Exercise description:
Rewrite the records from the start through the line that contains "coord(1432,137)", renaming "magnifier" to "magnifying glass" and keeping everything else unchanged. Leave the pictures out of your answer.

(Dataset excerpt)

▬▬▬▬▬▬▬▬▬▬

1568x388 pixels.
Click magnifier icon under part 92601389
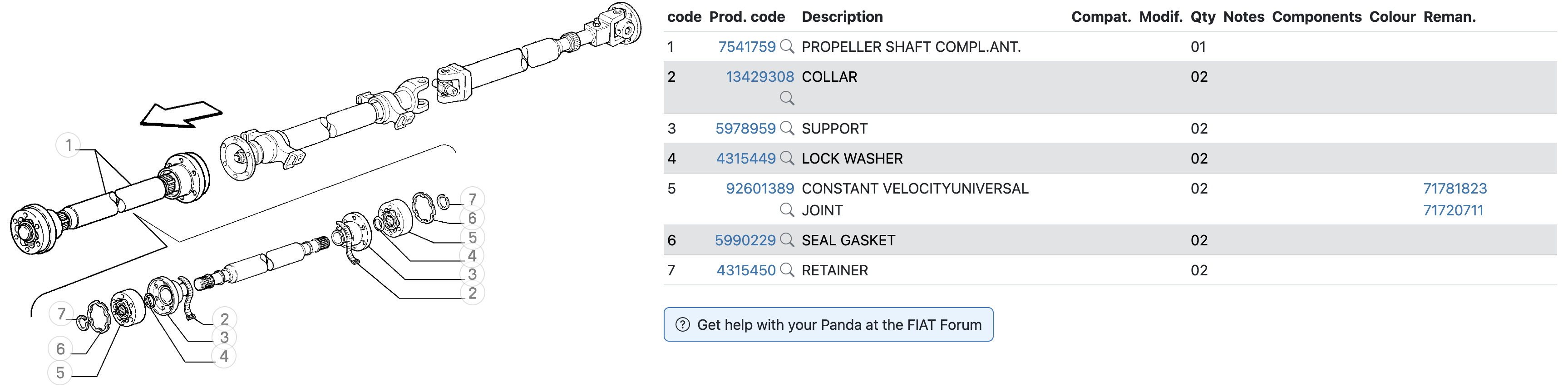(x=787, y=211)
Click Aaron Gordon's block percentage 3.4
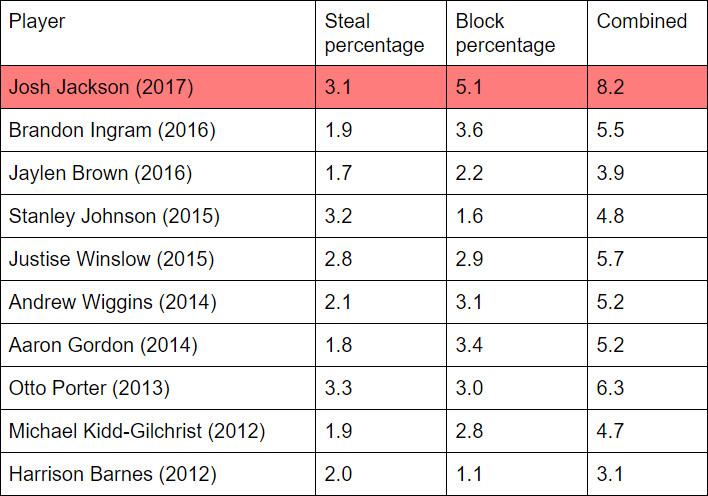This screenshot has width=708, height=496. click(x=469, y=345)
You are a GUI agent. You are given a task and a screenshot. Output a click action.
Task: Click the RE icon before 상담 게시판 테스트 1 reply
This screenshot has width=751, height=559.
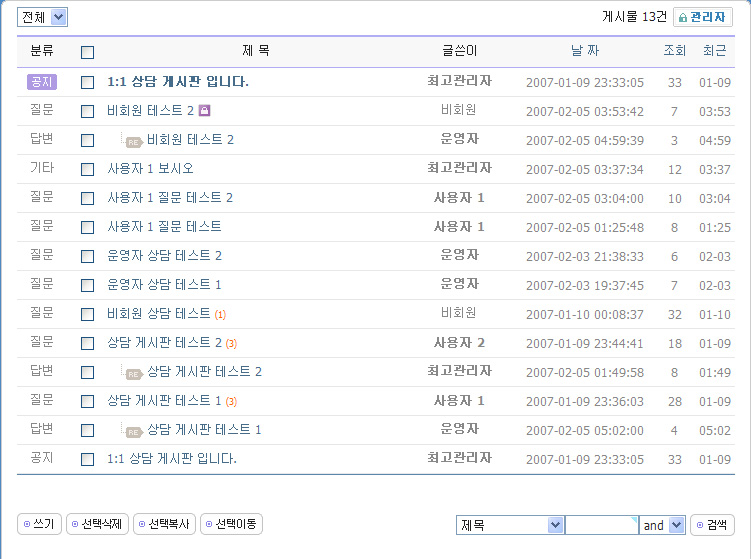(134, 431)
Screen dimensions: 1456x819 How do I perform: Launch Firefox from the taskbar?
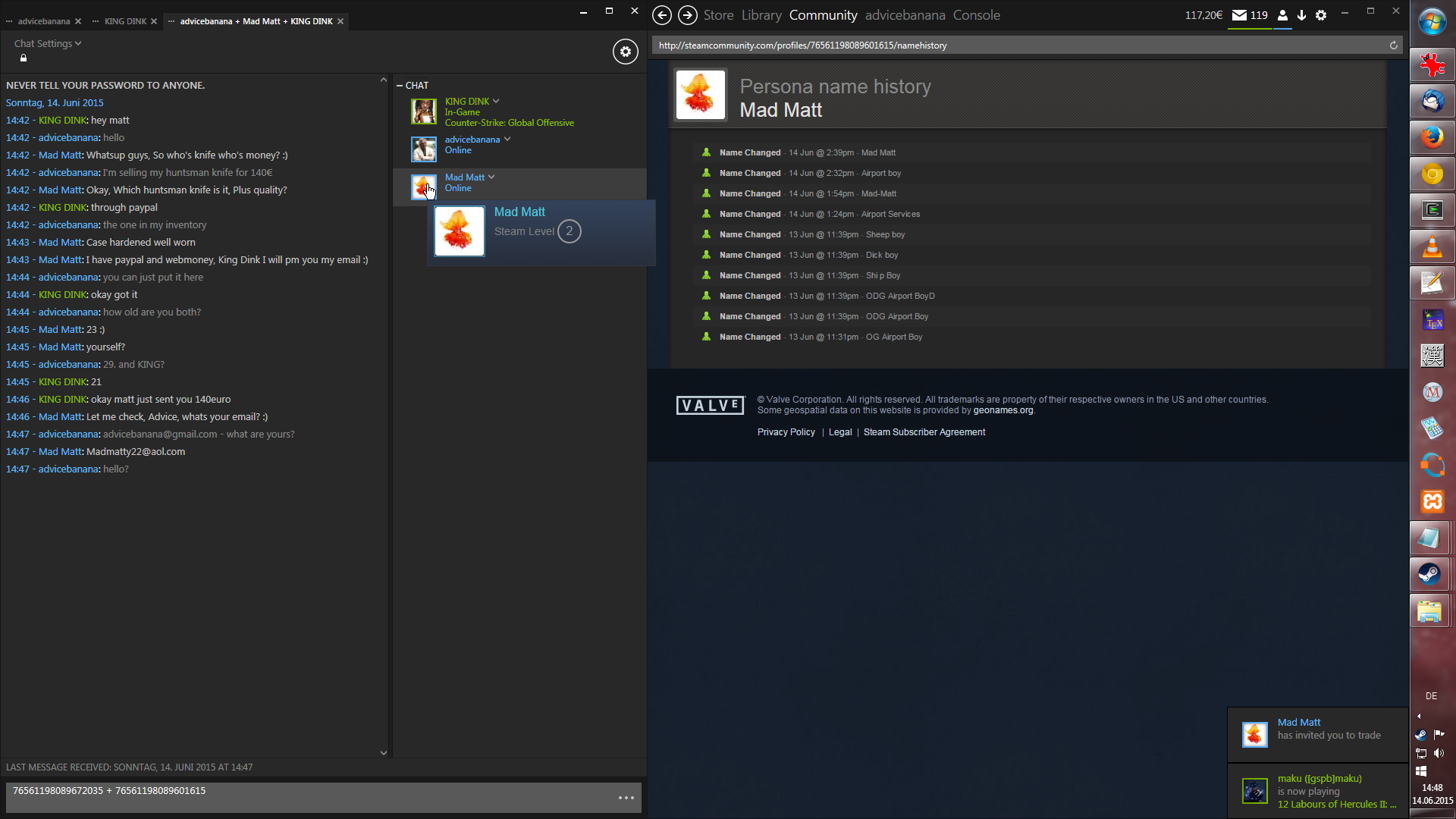coord(1432,137)
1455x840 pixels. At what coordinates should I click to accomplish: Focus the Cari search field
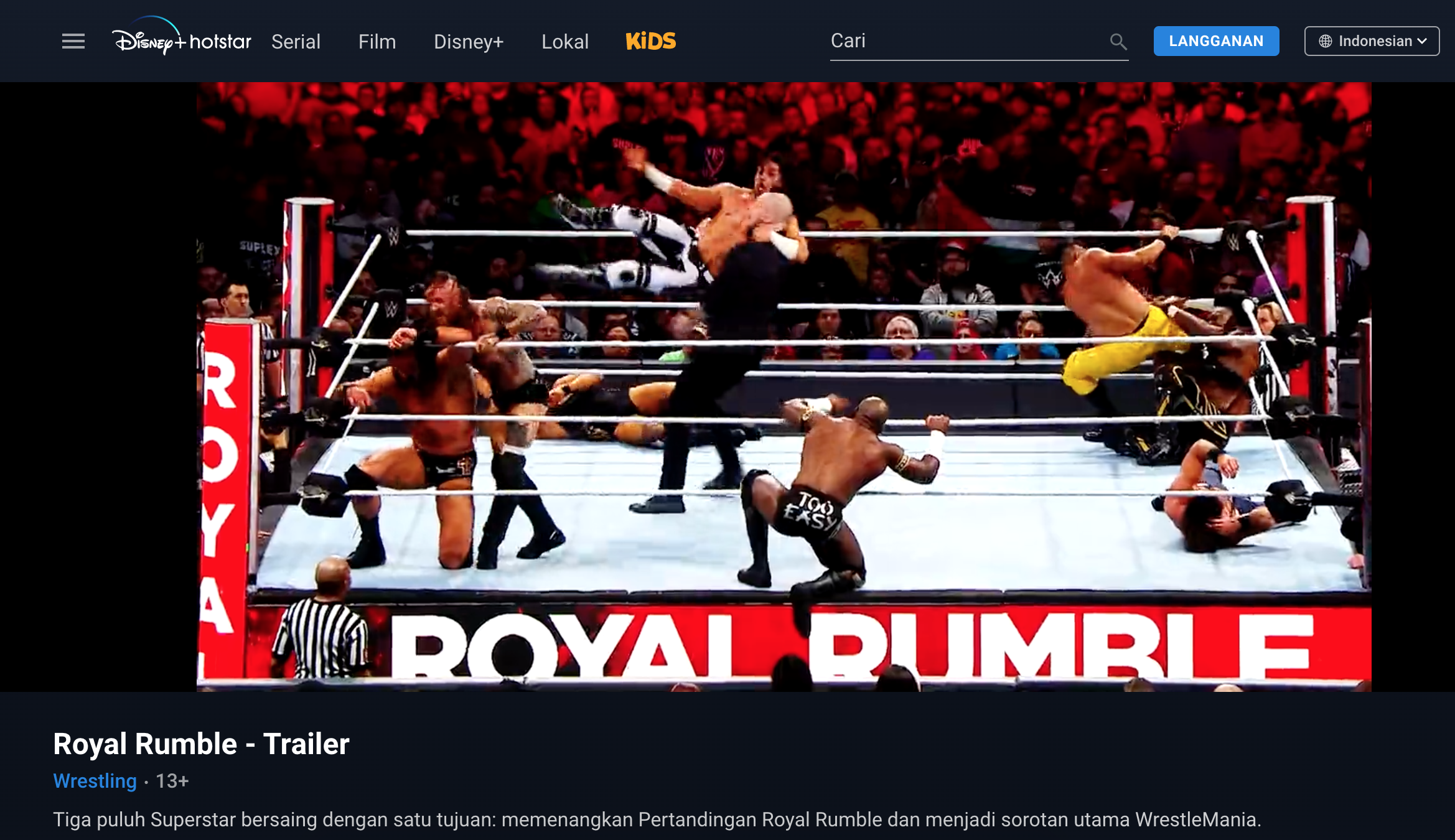pos(968,41)
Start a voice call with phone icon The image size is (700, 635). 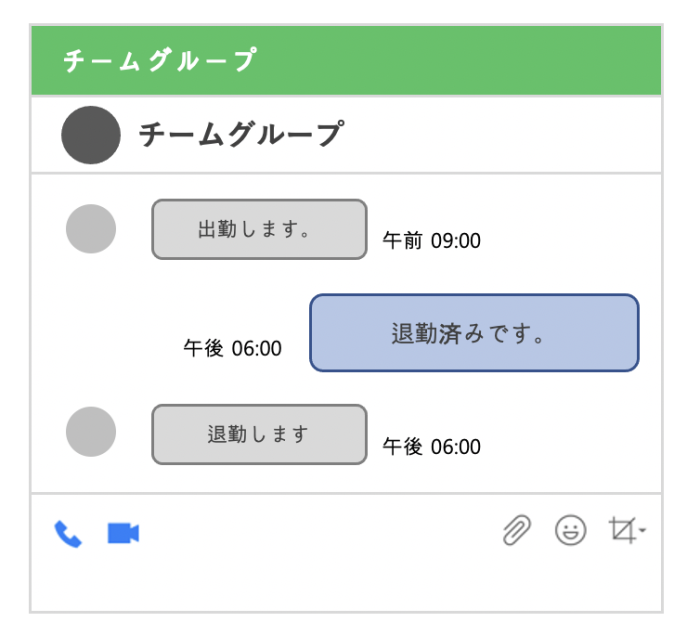pos(68,534)
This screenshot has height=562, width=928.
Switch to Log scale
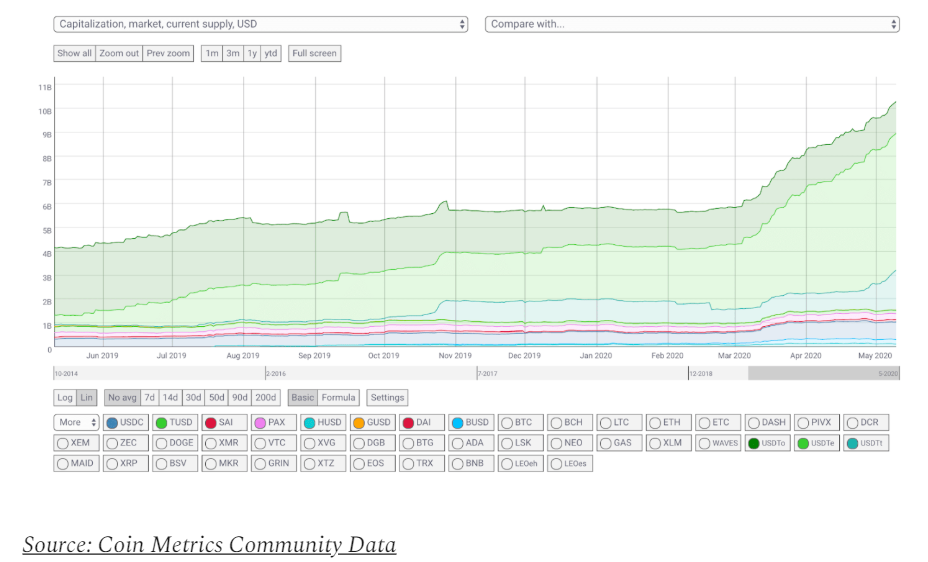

▬▬▬▬▬▬▬▬▬▬

Final result:
1568x388 pixels.
Click magnifying glass icon under part 92601389
(x=787, y=211)
Click Aaron Gordon's block percentage 3.4
This screenshot has width=708, height=496. click(x=469, y=345)
You are a GUI agent. You are given a task and a screenshot. Output a click action.
Task: Click the RE icon before 상담 게시판 테스트 1 reply
This screenshot has width=751, height=559.
(134, 431)
Screen dimensions: 1456x819 How do I perform: Launch Firefox from the taskbar?
coord(1432,137)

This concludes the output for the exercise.